• EXCERPTED RECORDS:

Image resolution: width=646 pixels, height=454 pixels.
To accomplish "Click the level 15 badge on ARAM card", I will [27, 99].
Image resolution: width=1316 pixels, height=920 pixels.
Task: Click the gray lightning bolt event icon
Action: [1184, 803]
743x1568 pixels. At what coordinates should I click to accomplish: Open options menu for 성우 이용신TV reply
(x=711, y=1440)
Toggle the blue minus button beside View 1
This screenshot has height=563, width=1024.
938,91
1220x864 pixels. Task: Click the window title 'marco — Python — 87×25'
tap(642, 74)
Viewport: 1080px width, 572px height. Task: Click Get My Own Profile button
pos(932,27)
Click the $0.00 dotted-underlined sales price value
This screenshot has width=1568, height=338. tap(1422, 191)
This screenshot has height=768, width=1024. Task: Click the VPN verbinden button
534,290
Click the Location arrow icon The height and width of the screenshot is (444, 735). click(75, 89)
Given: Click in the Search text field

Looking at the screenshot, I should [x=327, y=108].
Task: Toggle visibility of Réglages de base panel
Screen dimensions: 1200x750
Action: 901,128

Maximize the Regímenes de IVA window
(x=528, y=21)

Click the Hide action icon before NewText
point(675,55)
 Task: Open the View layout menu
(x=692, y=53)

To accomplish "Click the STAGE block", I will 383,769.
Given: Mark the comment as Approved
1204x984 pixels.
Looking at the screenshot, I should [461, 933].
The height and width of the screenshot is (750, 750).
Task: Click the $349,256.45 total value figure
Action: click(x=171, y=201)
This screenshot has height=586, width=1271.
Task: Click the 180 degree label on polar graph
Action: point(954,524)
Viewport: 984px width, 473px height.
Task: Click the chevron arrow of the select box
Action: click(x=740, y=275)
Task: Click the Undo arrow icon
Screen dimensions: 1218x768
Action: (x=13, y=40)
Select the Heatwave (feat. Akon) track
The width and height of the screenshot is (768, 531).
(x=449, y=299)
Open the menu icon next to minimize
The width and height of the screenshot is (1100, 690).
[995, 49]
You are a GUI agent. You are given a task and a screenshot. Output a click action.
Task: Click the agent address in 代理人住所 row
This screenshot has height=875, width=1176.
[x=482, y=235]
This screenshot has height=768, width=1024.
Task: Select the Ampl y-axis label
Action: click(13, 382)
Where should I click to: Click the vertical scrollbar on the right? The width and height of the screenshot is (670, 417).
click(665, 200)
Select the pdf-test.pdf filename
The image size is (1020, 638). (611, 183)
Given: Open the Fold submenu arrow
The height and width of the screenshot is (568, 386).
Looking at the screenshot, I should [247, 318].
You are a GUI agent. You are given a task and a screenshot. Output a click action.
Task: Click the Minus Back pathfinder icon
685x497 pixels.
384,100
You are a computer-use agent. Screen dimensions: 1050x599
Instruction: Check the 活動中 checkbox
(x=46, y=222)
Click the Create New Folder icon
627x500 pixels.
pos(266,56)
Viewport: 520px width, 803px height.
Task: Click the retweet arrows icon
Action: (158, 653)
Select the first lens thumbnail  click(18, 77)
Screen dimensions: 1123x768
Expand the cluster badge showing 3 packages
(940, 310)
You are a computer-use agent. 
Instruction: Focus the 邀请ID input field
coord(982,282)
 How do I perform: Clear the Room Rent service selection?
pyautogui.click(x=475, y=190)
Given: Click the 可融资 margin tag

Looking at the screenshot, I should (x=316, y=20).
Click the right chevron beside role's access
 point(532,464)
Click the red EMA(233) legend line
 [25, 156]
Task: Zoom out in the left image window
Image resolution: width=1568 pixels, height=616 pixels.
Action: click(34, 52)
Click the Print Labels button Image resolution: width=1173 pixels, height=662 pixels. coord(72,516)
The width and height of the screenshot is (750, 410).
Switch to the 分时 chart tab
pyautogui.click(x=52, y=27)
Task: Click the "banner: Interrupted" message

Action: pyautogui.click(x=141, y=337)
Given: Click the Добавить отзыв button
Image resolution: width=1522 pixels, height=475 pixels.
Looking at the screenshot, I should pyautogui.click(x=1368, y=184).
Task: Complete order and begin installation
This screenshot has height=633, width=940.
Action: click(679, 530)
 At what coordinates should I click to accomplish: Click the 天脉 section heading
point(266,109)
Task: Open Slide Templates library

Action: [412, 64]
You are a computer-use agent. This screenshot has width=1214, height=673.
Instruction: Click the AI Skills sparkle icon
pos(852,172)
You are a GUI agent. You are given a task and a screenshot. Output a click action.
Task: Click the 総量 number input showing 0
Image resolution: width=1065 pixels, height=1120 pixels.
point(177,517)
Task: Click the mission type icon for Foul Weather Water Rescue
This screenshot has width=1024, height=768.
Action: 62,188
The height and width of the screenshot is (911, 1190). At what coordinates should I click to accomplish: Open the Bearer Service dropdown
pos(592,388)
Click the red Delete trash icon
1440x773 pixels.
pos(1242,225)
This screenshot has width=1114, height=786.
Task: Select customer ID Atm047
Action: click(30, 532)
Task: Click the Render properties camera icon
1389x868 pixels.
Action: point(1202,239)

• WHAT IS BEING ASKED: Report each line of the listing above that uses the word "computer".

• SOLUTION:
You are a computer-use agent. Screen dimensions: 1050x599
You are a computer-use agent. 
You are a computer-use agent. This screenshot has width=1214, height=673.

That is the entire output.